Okay back to books..."The Arabian Nights" a new translation, Ive read them before, but I love them and will read them again, and I'm picking through a book on Storms and Hurricanes whose title escapes me.
That's it.
I think.
How has your experience as a teacher influenced your own art...
I think teaching Art History has had more of a personal effect on my art than the studio classes have. As I said before I do generate ideas in subject and in style from the images of other times and places. Some series have been directly inspired from art history, I did a set called 'Roccoco Sketches' and another whose source was the Flemish artists, Brueghel and Bosch. The robust fleshiness of Rubens and Indian Temple Goddesses can be seen in a lot of my work.
In the course of teaching studio, I've had to learn in order to teach new mediums and techniques and these skills I retain and can call on when needed.
Sometimes a student will come along with a unique way of seeing and working and that too can be an inspiration for me.
What I have taken away from teaching as well are many supportive friendships. A large proportion of the people I am close to, including my lovely and creative wife, were my students.
What would you like your fellow EBSQ artists and collectors to know about you and or your work?
First that I appreciate there being a place like this to showcase my work and allow me, on the forum boards, to vent my ideas and share what expertice I may have with others...and of course to learn from others as well. I really enjoy just going through the galleries and looking at what the members have done.

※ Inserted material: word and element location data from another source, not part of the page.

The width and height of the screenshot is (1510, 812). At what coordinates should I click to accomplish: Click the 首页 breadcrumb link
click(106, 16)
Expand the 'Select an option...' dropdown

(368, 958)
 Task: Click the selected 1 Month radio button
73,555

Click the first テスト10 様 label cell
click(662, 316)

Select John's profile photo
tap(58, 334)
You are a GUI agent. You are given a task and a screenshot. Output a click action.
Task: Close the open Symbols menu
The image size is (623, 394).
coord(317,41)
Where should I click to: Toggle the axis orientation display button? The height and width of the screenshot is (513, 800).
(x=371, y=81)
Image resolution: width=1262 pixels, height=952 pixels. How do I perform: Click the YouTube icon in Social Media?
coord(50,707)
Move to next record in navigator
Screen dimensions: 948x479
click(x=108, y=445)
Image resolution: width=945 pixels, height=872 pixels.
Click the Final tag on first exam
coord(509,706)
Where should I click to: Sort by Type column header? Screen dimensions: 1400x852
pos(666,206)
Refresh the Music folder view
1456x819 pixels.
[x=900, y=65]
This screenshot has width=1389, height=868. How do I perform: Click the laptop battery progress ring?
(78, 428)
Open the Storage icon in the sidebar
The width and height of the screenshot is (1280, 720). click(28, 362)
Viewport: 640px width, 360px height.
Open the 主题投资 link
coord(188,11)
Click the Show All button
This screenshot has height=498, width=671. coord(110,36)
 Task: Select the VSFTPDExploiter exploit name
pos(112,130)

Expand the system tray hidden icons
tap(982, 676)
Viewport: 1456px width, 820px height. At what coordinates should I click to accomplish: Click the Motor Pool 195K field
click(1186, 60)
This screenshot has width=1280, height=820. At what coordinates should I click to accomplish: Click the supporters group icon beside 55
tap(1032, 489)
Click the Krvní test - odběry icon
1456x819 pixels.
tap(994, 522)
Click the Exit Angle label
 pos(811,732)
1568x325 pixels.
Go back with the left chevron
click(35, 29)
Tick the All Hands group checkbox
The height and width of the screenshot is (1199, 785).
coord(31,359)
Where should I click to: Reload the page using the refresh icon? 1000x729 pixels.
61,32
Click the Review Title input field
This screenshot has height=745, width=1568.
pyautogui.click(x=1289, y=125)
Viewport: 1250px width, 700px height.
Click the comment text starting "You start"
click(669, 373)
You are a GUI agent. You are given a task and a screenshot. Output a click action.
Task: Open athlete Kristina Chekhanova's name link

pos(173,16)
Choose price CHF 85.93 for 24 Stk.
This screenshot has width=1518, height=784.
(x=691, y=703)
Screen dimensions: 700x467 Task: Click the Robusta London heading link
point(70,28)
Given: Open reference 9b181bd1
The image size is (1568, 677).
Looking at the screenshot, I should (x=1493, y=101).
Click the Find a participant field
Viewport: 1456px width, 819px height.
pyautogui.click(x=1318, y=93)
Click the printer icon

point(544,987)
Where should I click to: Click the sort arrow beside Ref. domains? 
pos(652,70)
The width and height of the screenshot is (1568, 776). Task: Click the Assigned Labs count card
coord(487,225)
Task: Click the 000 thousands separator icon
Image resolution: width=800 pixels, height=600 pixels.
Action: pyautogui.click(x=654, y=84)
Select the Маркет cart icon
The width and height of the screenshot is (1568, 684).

Second, that I see in EBSQ coupled with eBay and other such online marketing venues the future and hope for independent artists today. I was with galleries for over twenty years, made sales, went to receptions, met my buyers and came away from it all feeling that there had to be a better way.
This I think is it. I'm committed to working online to promote my work.
I spent 30 years teaching art and I miss the dialogue with colleagues and students. I'll try on the forum boards to offer whatever I can, whatever I've brought with me, to this community.